India - Three-day Internet ban prevents journalists from working in Kashmir

Reporters Without Borders condemns the Indian government’s indiscriminate disconnection of the Internet throughout the entire far-north state of Jammu and Kashmir from 25 to 28 September on the grounds of preventing any exacerbation of tension between the state’s Muslim and Hindu communities.

The suspension of 2G, 3G, GPRS and broadband Internet services in Jammu and Kashmir, which borders China and Pakistan, lasted 82 hours, paralyzing the work of journalists and media outlets, especially online media, and depriving the population of access to online information and communication.

The ban was imposed at the start of Eid al-Adha, a festival during which Muslims traditionally sacrifice cows, an animal revered by Hindus. A recent court order enforcing a ban on the slaughtering of cows and the sale of beef has revived communal tension in the state.

It is unacceptable that a government is able to take arbitrary decisions affecting access to information and the sharing of information throughout an entire region,” said Benjamin Ismaïl, the head of the Reporters Without Borders Asia-Pacific desk.
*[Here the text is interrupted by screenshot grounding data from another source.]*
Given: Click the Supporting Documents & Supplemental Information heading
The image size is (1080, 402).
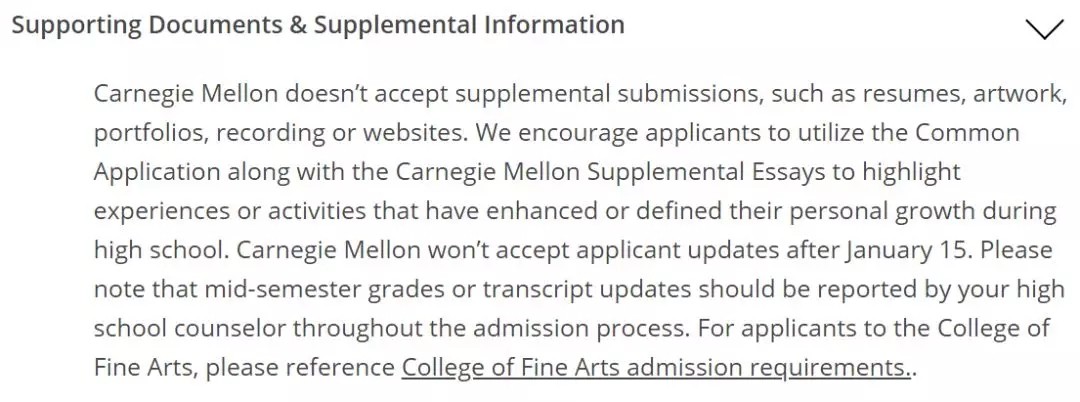Looking at the screenshot, I should [318, 25].
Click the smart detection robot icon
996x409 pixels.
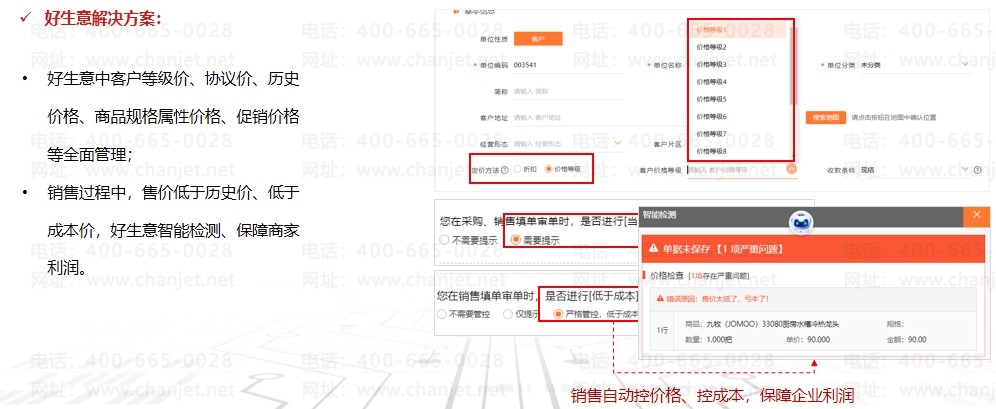click(800, 222)

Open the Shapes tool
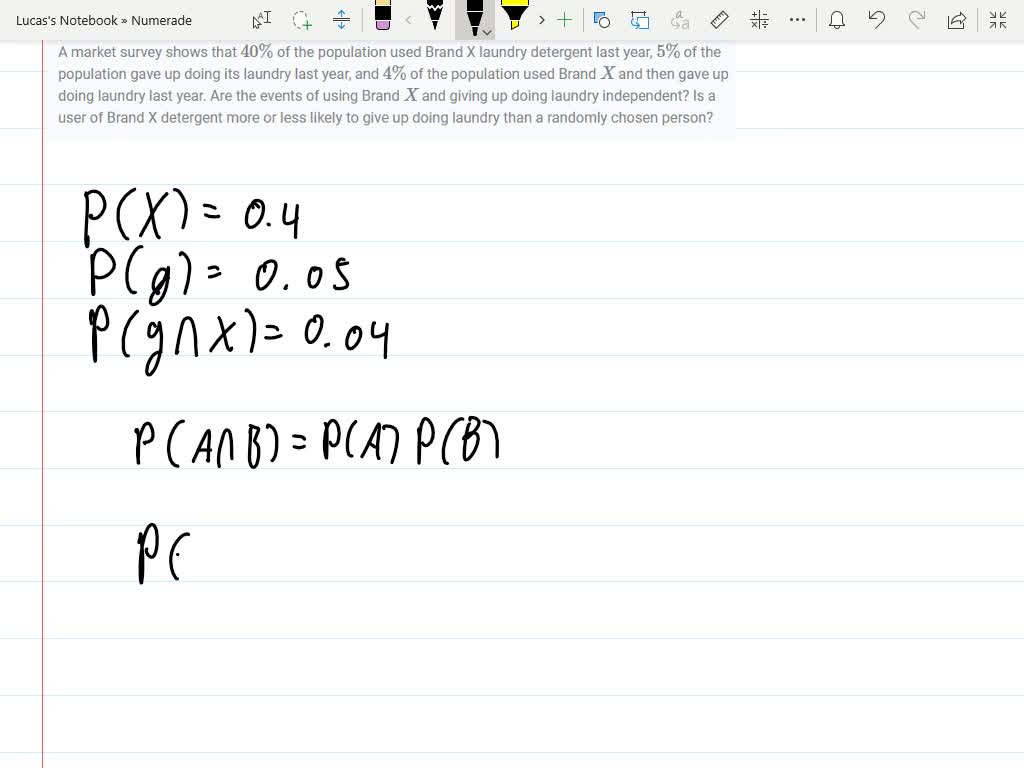601,20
By gagging journalists and Internet users, who relay information about developments in the region and comment on them, the authorities are just increasing frustration and fuelling street violence.

No information for three days

The local newspaper Rising Kashmir was unable to keep updating its website as it normally does during Eid al-Adha. Op-ed editor Daanish Bin Nabi said readers were angered by the site’s unavailability during the three-day ban, which had a big impact on traffic to the newspaper’s Twitter and Facebook pages as well as the main website.

Kashmir Monitor online editor Mubashir Bukhari said the Internet ban had undermined the English-language daily’s attractiveness, especially to readers based abroad. “Caging” the Internet in today’s digital world was completely inappropriate, he said.

I hope that in future the government will understand the nuisance of banning the Internet and will think twice before sending us back to the Stone Age,” Bukhari told Reporters Without Borders.

Press TV correspondent and producer Syed Ali Safvi said this was not the first time the authorities had suspended Internet services in Kashmir. Describing the ban as “both irrational and unconstitutional,” he said the authorities saw it as a solution when in fact it just aggravated tension.

The Internet ban overlapped with an official visit to the United States by Indian Prime Minister Narendra Modi from 26 to 30 September, when he toured Silicon Valley and presented his “Digital India” project to some of the world’s biggest technology companies.

A social network fan, he kept tweeting throughout the trip and reaffirmed his support for new technologies after meeting the leaders of Facebook, Google and Microsoft.

On the one hand, Prime Minister Modi talks about digital India and on the other hand the Indian government virtually sends Kashmir back into Stone Age by imposing a ban on Internet services,” Safvi said.

India has continued to see a significant number of violations of freedom of information in 2015, especially in Kashmir. In April, the Indian government banned Al-Jazeera TV from broadcasting for five days for displaying a map in which India’s border with Pakistan in Kashmir did not correspond to its territorial claims.

Journalists are also exposed to the possibility of often deadly violence from all quarters, especially when they cover corruption, local politics or crime.

India is ranked 136th out of 180 countries in the 2015 Reporters Without Borders press freedom index.